Gather the lines below that include the string "Hide", copying each in full.

____

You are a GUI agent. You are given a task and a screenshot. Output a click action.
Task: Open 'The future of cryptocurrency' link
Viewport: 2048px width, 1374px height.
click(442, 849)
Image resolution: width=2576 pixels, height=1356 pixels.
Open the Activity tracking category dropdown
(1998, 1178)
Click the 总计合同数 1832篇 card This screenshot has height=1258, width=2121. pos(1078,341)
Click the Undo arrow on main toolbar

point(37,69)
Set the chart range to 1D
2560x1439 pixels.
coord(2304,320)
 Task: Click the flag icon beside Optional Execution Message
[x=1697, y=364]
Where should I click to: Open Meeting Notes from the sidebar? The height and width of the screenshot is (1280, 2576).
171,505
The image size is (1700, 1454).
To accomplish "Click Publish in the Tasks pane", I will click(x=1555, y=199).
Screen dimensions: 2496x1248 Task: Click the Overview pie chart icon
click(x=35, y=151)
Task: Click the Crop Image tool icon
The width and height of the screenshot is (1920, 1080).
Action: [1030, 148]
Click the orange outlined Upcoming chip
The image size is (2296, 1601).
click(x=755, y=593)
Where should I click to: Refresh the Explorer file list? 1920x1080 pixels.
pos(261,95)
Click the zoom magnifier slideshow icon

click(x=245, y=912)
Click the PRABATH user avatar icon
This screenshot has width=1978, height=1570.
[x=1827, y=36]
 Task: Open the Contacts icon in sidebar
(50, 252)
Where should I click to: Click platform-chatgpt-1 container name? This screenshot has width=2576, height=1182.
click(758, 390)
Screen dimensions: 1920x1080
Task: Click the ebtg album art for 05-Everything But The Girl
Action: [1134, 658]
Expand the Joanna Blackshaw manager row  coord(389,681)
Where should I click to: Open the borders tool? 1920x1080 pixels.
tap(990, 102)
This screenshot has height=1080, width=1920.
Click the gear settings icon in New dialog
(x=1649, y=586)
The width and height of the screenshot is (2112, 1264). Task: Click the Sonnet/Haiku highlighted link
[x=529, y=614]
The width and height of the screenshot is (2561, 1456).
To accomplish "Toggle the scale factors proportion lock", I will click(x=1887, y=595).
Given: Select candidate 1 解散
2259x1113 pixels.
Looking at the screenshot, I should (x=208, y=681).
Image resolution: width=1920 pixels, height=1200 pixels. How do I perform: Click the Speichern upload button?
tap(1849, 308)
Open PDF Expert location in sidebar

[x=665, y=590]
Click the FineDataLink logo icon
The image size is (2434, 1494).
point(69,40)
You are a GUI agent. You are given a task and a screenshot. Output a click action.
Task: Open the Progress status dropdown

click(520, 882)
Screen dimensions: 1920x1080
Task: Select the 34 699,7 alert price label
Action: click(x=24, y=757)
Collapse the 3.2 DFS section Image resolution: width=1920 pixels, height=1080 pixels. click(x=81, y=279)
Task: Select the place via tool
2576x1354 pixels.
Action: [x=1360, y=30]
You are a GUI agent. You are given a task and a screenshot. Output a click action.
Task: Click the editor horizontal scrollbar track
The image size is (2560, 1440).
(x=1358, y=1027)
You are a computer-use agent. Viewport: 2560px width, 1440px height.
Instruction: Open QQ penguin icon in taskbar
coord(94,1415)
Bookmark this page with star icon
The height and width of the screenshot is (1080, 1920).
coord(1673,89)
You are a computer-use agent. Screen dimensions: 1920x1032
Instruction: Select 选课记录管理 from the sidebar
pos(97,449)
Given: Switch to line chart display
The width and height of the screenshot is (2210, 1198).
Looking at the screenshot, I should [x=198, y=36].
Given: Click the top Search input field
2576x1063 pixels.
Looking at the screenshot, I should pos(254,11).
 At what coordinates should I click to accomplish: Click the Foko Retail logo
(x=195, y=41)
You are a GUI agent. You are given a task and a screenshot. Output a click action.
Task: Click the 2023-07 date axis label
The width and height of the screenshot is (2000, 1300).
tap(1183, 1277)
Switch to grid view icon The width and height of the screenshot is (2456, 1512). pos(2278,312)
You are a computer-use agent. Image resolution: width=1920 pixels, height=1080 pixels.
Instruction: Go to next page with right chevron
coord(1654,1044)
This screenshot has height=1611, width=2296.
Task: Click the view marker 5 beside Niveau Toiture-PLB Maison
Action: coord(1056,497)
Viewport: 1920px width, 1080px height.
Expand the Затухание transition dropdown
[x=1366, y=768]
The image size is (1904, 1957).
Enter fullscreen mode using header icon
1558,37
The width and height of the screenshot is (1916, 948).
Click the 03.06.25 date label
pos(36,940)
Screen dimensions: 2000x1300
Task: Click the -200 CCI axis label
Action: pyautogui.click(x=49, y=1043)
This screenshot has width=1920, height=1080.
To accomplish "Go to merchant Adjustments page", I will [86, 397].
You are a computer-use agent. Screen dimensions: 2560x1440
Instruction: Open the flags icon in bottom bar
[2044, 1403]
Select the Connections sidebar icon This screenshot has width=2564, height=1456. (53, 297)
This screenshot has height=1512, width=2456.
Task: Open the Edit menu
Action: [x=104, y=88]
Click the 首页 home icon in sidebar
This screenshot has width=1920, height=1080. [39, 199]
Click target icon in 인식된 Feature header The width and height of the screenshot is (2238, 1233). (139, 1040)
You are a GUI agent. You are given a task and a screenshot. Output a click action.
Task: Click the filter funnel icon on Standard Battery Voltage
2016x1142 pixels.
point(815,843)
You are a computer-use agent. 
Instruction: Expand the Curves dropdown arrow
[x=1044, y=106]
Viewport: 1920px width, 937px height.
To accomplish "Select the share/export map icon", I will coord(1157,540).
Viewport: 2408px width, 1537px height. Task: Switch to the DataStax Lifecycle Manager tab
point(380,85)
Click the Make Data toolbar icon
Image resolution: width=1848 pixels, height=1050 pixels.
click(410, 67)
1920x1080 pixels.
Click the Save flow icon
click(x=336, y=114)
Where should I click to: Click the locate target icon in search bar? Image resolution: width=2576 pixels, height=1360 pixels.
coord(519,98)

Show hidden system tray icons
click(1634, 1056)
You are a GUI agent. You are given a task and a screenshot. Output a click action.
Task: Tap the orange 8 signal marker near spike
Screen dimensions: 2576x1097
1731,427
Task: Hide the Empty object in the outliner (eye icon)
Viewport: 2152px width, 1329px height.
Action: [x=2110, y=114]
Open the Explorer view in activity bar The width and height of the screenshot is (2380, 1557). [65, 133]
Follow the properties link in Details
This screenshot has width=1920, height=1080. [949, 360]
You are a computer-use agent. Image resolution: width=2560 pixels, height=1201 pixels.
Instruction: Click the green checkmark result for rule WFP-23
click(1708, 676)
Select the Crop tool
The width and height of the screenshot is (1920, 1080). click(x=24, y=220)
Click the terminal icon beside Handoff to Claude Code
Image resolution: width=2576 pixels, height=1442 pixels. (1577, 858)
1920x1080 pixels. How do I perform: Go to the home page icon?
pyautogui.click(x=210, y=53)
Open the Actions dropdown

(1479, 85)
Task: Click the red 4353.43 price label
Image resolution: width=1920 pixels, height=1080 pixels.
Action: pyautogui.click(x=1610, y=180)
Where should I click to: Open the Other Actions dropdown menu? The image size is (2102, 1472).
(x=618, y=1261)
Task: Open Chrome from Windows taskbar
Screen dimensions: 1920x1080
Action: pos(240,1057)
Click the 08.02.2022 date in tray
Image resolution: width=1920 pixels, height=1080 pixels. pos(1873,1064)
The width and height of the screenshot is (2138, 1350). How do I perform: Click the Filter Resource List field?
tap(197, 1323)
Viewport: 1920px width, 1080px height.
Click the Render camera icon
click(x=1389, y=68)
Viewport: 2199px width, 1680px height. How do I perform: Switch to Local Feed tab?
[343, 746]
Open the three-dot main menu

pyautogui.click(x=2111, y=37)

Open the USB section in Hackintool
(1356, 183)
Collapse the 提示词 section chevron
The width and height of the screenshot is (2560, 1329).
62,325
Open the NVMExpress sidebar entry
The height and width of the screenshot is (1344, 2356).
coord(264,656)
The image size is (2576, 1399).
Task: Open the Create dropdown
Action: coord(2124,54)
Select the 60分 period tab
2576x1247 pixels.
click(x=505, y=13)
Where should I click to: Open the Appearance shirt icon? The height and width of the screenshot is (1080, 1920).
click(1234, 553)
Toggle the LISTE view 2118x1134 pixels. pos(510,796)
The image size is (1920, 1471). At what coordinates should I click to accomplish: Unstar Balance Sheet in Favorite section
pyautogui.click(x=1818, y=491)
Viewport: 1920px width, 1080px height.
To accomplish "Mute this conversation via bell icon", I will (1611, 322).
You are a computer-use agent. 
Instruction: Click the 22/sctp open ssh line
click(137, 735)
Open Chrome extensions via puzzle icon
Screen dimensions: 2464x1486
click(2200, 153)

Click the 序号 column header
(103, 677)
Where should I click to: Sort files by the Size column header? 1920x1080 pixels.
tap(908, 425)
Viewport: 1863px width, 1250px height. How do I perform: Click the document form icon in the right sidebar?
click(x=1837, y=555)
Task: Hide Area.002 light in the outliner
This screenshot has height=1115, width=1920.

____

Worked solution:
Task: Hide the Empty object in the outliner (eye icon)
Task: Hide Area.002 light in the outliner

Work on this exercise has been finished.